Carol (my sister), Darryl (brother-in-law), Sarah (Carol and Darryl’s almost 3 year old granddaughter), Ed and I headed north of Tyler to the Tiger Creek Wildlife Refuge. The refuge mainly rescues tigers but also has a few lions and 3 leopards. The animals have come from a variety of sources — private owners, a circus (a tiger had stage fright and couldn’t perform his tricks in front of an audience), Michael Jackson (his trainer was in an accident and could no longer take care of the 2 tigers), a wildlife safari park that closed, etc. Visitors to the refuge are given a tour introducing each cat along with a brief history of their lives. In the office we visited with a 6 week old tiger cub that the refuge is taking care of for another refuge — very cute. On the tour, our group was standing outside of a cage when the cat roared and stood upright at the fence ---- he doesn’t like people very much and wanted to let us know. While we were stopped by a large pen with 2 tigers in it, Sarah bent down and put her two stuffed animals under the outer fence (there was at least 10 feet between the outer fence and the cage). The tigers got very exciting thinking there were 3 “nice toys” to play with. This made us realize just how dangerous large cats can be even though they are adorable as cubs. I couldn’t believe it when our guide told us that it is legal to own a large cat in over 30 states.
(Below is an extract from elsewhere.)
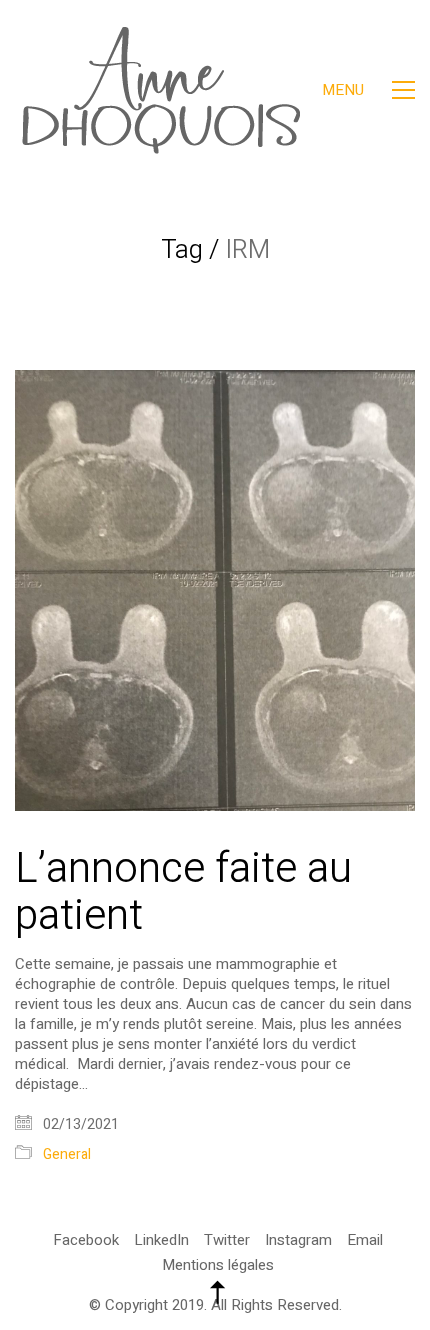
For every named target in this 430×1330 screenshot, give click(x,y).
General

We stopped at Tyler State Park for a nice picnic lunch and walk around the lake. It reminded me of the Ontario provincial parks where we have camped.
One of the tigers. The steel container is full of water as the tigers enjoy playing in water.
One of the lions.
The two juvenile tigers that were excited to see Sarah and her stuffies.
Which one is the real tiger cub?
The lake at Tyler State Park.
Princess in training, Rule 7; get your servants to carry you and your royal carrage whenever possible to insure comfortable ride.